Sony Ericsson XPERIA X2 Review: Another One In

By 10:04 Mon, 09 Aug 2021 Comments


Introduction

It was back in February 2008 that the XPERIA lineup was born and it took Sony Ericsson almost two years to bring about the XPERIA X1 successor. The long waiting is over now and the XPERIA X2 is keen to prove to us all it was worth it.

Both devices obviously have lots of features in common (it's the same amount of memory - both Random-Access Memory (RAM) and ROM, and the same CPU) but there are - possibly - enough improvements to create the XPERIA X2 a strong successor and a valuable upgrade. And by telling you that, we don't only mean the more recent version of WinMo. 6.5 was never officially compatible with the original.

Anyway, the upgraded imaging is the greatest asset of the XPERIA X2 hardware and we're about to see how much it works in its favor.







Sony Ericsson XPERIA X2 official images

Before we kick off though, a bit of family tree stuff.
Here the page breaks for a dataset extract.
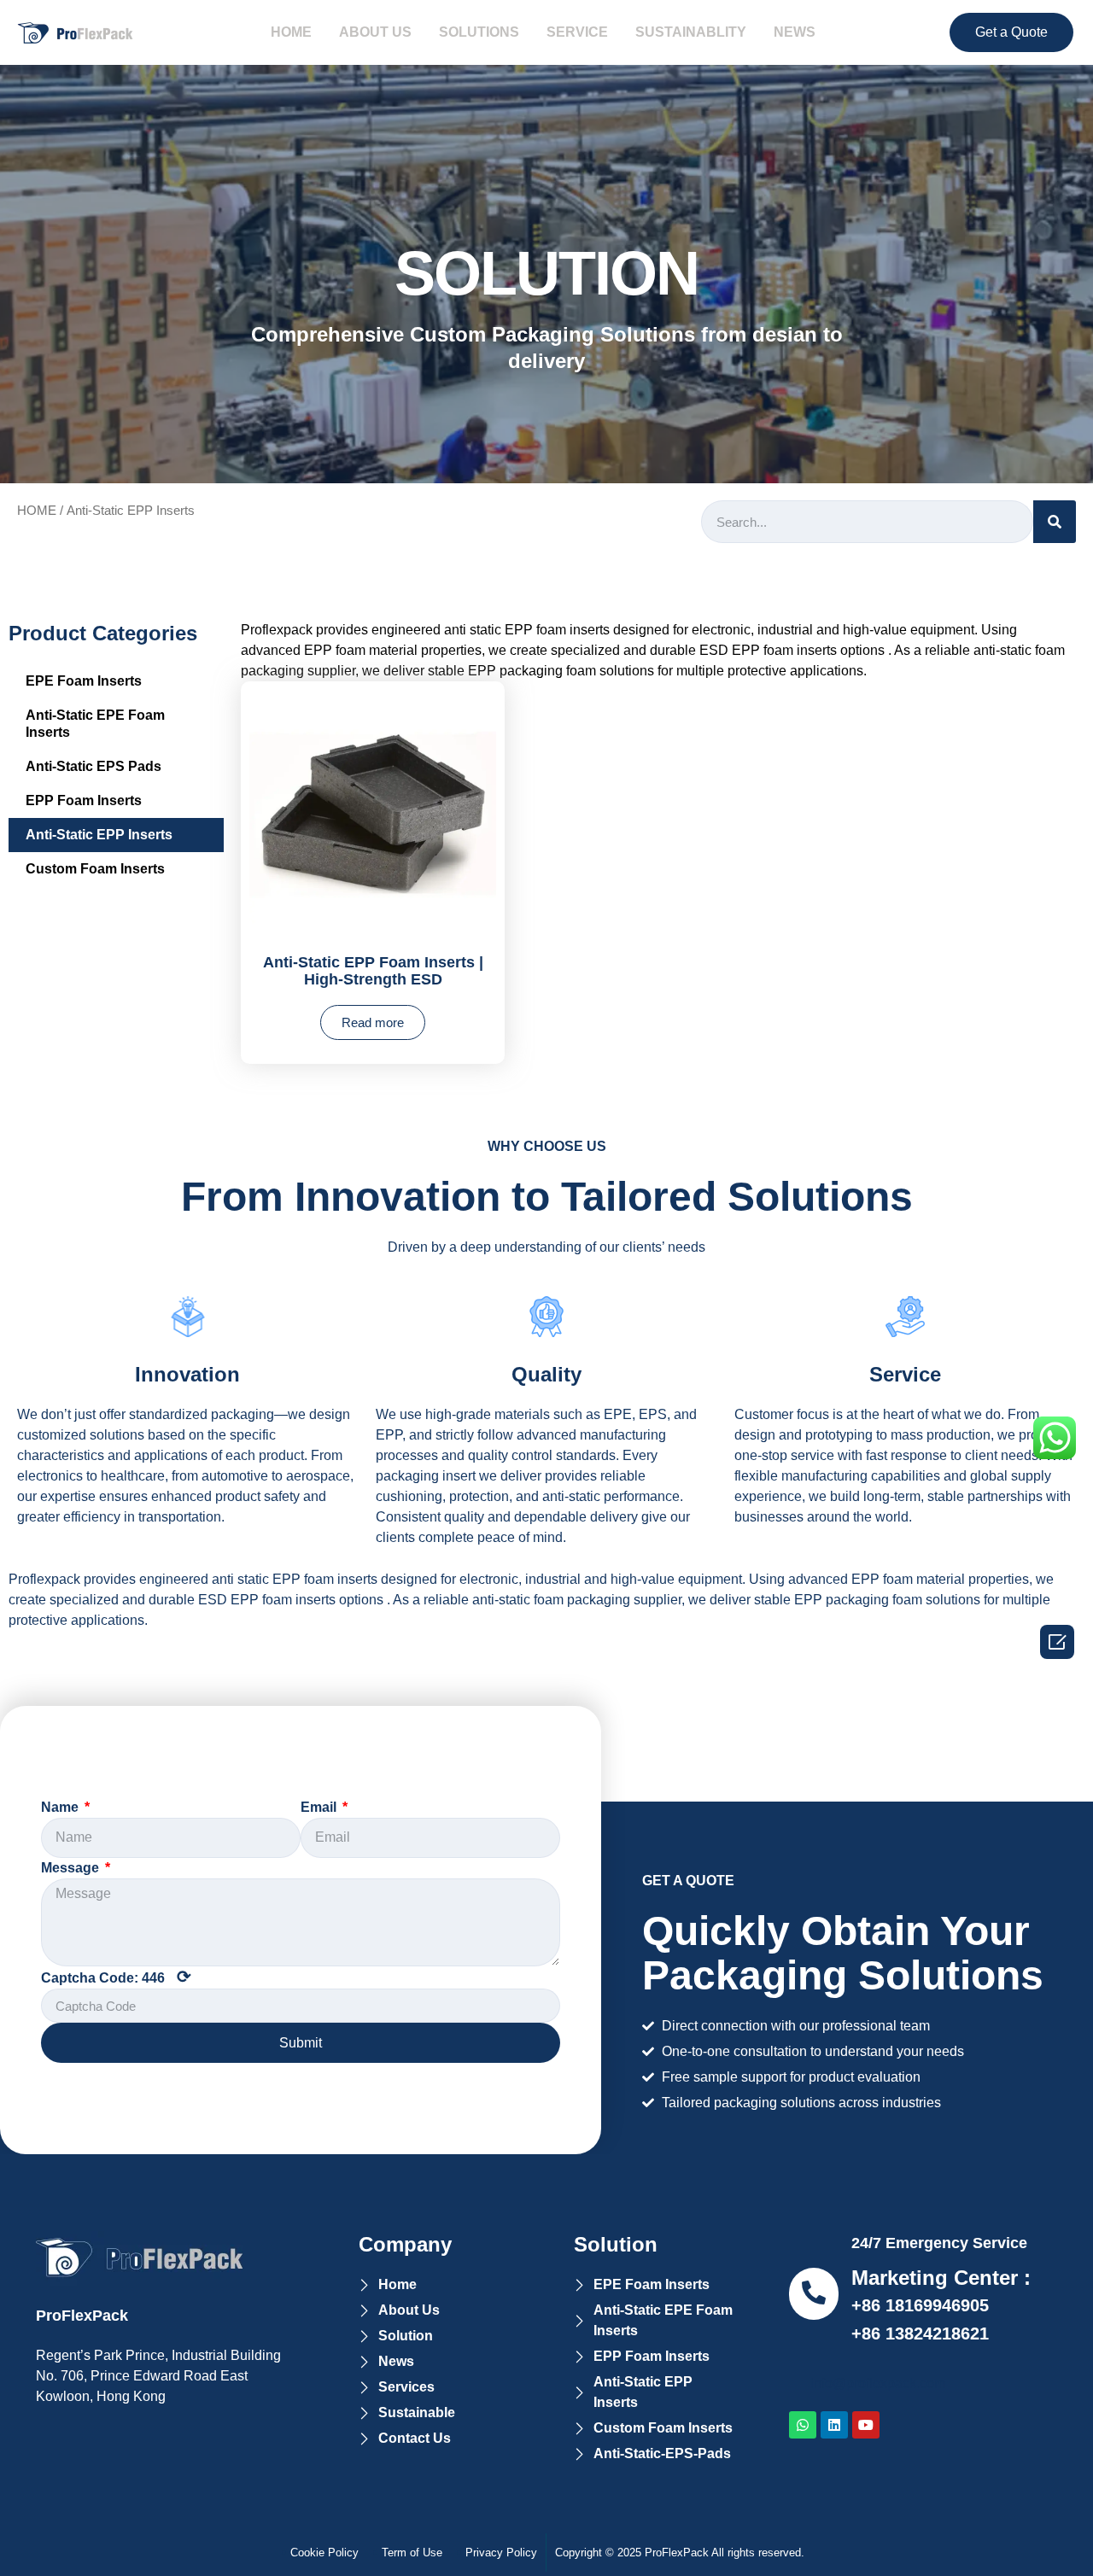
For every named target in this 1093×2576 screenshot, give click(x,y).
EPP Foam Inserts (84, 800)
The XPERIA X2 is only the second PocketPersonal Computer (PC) in the series after the X1. The X10 runs Android and so does the rumored Robyn, while the Pureness isn't even a smartphone. The XPERIA lineup comes in different shapes and sizes but it all started with Windows Mobile. The X2 is perfectly aware of that and comes to offer some all-round PocketPersonal Computer (PC) skills and the aggressive styling of its forerunner.

Key features:

  • Quad-band Global System for Mobile communication (GSM) support

  • Tri-band 3G with HSDPA 7.2Mbps and HSUPA 2Mbps

  • Four-row slide-and-tilt QWERTY keyboard

  • Landscape and portrait virtual QWERTY keyboards

  • Handwriting recognition

  • 3.2" 65K-color TFT Liquid Crystal Display (LCD) resistive touchclassy screen (480 x 800 pixels)
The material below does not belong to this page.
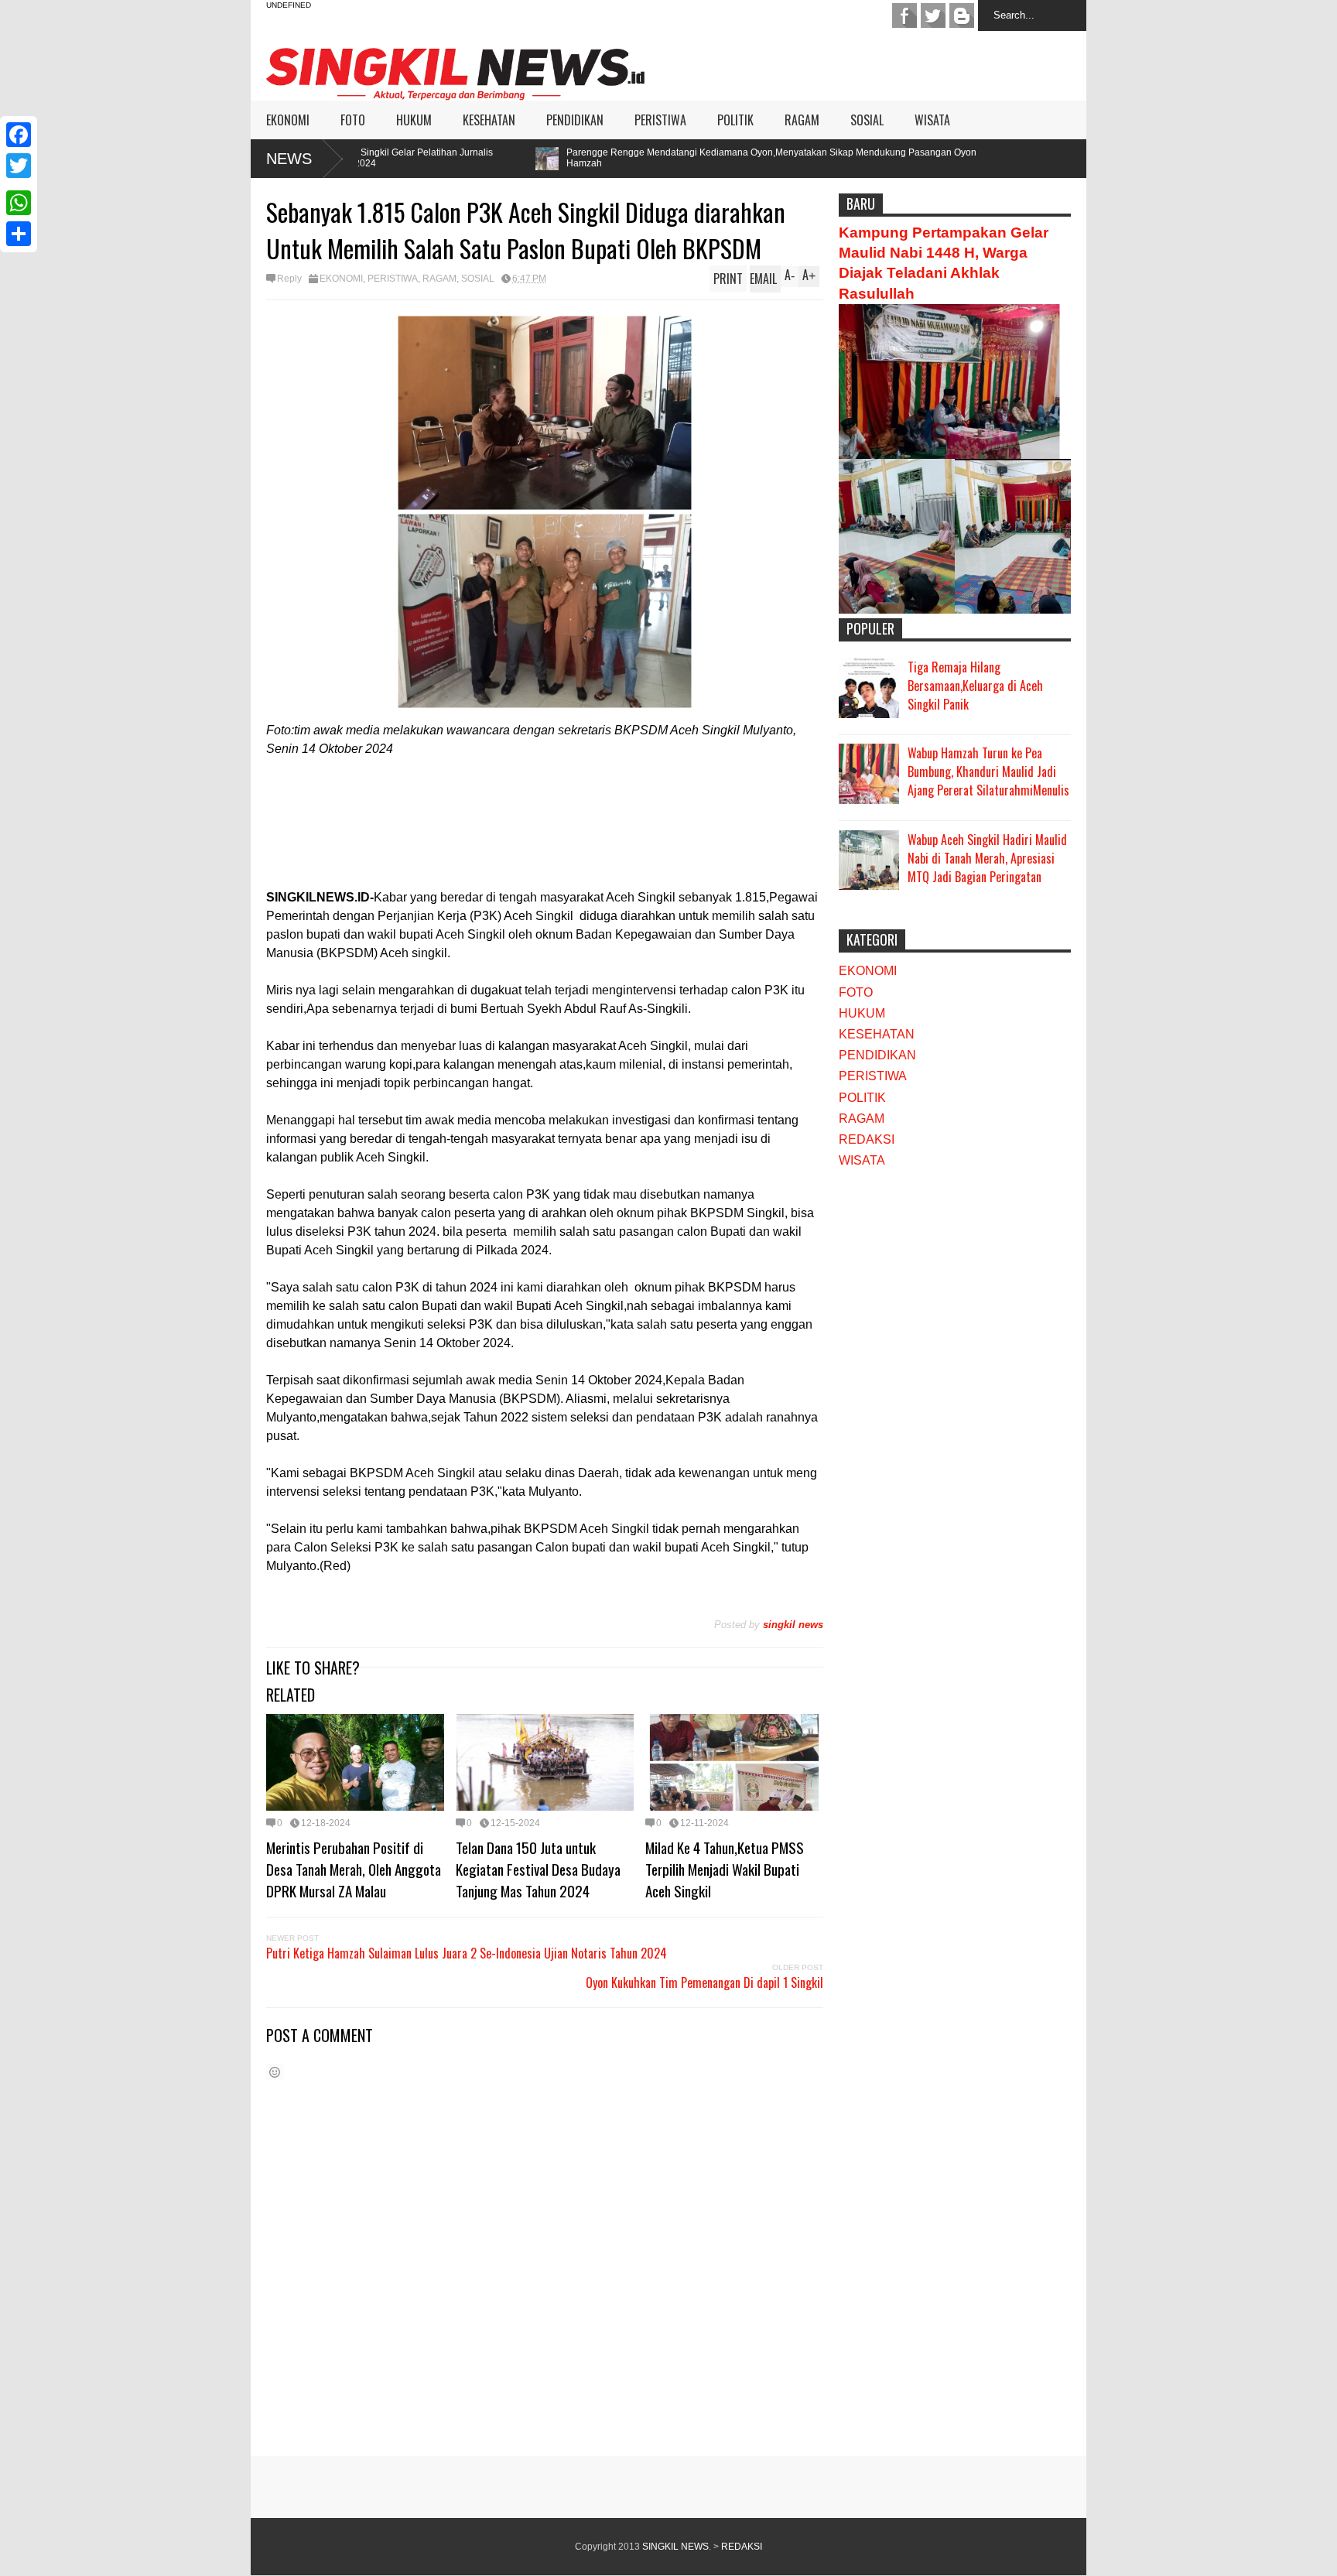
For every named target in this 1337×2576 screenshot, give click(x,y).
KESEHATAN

  • Windows Mobile 6.5 Professional

  • XPERIA panels user interface

  • Accelerometer sensor

  • elegant Qualcomm MSM 7200 528 Mega Hertz (MHz) CPU, 256 Mega Bytes (MB) of Random-Access Memory (RAM) memory

  • 8.1 megapixel autofocus capturing camera with Light Emitting Diode (LED) flash

  • WVideo Graphics Array (VGA) video recording at 30fps

  • Support for DivX/XviD files out of the box

  • Wireless Fidelity (Wi-Fi) 802.11 b/g, DLNA

  • Built-in GPS receiver with A-GPS support

  • Bluetooth and Universal Serial Bus (USB) (standard microUniversal Serial Bus (USB) connector) v2.0

  • 3.5mm standard audio jack

  • Stereo speakers

  • Flash video support

  • TV out port, TV out cable supplied in the retail box

Main disadvantages:

  • Outdated hardware

  • Sluggish interface

  • Display still on the small side, inadequate touch sensitivity and sunlight legibility

  • Almost no classy screen auto-rotation throughout the UI

  • Disappointing video recording

  • Basic music player

  • No Frequency Modulation (FM) radio (should be enabled with upcoming firmware update)

  • No video calling (should be enabled with upcoming firmware update)

As we assumed in the preview a few months back, there aren't many groundbreaking features to see, but the XPERIA X2 is definitely worth a see to check what it can actually do.

Well, if you're looking for Snapdragon speed, you won't find it here. There's no capacitive touchclassy screen either. And the X2 also skips an Frequency Modulation (FM) radio and its capturing camera has no Xenon flash. But you acquire all the business benefits you would expect in a phone in this class, with some nice media too.

The Sony Ericsson XPERIA X2 packs the full range of connectivity options, hopefully a capable enough CPU, a comfy slide-and-tilt QWERTY keyboard, promising autofocus capturing camera and, like its predecessor, it has a 3.5mm audio jack on board. The trackpad is also there (even if it's been redesigned).






Sony Ericsson XPERIA X2 live shots

While the XPERIA X1 came with a 3" display, the X2's classy screen measures 3.2 inches, but keeps the same 800 x 480 resolution. Among the most vital novelties brought by the X2 is the latest firmware version: Windows Mobile 6.5 Professional. The revamped touch-optimized X-panels interface has been promoted to a full featured system for handling various animated and interactive homescreens.

Unlike the early version of the X2 which we had for a spin and a short preview, this one comes off the shelves so no excuses this time! After the jump a 360 degree spin awaits, along with our say on design and construction. But first things first - next up: unboxing.